Task statement => From the line containing "Image resolution: width=797" to the end of the records below, output each line exactly; include both ends and nothing else.

Data records =>
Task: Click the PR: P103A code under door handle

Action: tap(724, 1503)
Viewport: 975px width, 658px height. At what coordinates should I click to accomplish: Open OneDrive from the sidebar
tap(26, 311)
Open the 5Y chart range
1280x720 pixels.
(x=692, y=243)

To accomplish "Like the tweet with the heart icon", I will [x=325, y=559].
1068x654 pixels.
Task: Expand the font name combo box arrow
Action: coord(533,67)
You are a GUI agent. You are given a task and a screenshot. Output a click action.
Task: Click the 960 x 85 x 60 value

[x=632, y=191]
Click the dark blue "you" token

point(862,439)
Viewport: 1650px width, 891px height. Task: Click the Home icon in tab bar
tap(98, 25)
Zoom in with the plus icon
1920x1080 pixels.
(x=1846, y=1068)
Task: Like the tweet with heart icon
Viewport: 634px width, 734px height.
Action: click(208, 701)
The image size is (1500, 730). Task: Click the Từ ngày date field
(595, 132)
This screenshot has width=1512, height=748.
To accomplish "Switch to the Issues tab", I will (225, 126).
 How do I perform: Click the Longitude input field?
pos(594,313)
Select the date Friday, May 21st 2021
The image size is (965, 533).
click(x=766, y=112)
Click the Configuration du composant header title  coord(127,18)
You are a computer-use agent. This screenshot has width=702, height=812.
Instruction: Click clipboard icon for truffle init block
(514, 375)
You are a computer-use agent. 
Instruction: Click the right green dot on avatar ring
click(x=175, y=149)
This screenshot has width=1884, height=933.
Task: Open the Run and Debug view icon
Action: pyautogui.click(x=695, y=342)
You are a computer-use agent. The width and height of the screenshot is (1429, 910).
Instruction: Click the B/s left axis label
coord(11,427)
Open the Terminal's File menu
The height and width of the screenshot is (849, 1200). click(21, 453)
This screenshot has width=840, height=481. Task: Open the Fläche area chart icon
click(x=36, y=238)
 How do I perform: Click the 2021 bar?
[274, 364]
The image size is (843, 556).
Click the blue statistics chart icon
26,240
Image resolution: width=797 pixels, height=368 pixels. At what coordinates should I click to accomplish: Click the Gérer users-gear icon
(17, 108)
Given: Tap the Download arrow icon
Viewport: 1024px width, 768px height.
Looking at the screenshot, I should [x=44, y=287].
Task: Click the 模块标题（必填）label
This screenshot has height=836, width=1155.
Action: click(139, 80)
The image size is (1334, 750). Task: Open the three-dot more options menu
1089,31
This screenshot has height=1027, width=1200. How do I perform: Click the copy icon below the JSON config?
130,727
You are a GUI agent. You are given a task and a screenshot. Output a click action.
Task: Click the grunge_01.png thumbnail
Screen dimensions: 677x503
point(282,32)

Solution for this problem =>
Image resolution: width=797 pixels, height=368 pixels. At what coordinates should I click to accomplish: Click the Gérer users-gear icon
(17, 108)
Given: Tap the Download arrow icon
Viewport: 1024px width, 768px height.
Looking at the screenshot, I should [x=44, y=287].
Task: Click the 模块标题（必填）label
This screenshot has height=836, width=1155.
Action: click(139, 80)
The image size is (1334, 750). Task: Open the three-dot more options menu
1089,31
This screenshot has height=1027, width=1200. How do I perform: Click the copy icon below the JSON config?
130,727
You are a GUI agent. You are given a task and a screenshot. Output a click action.
Task: Click the grunge_01.png thumbnail
Screen dimensions: 677x503
point(282,32)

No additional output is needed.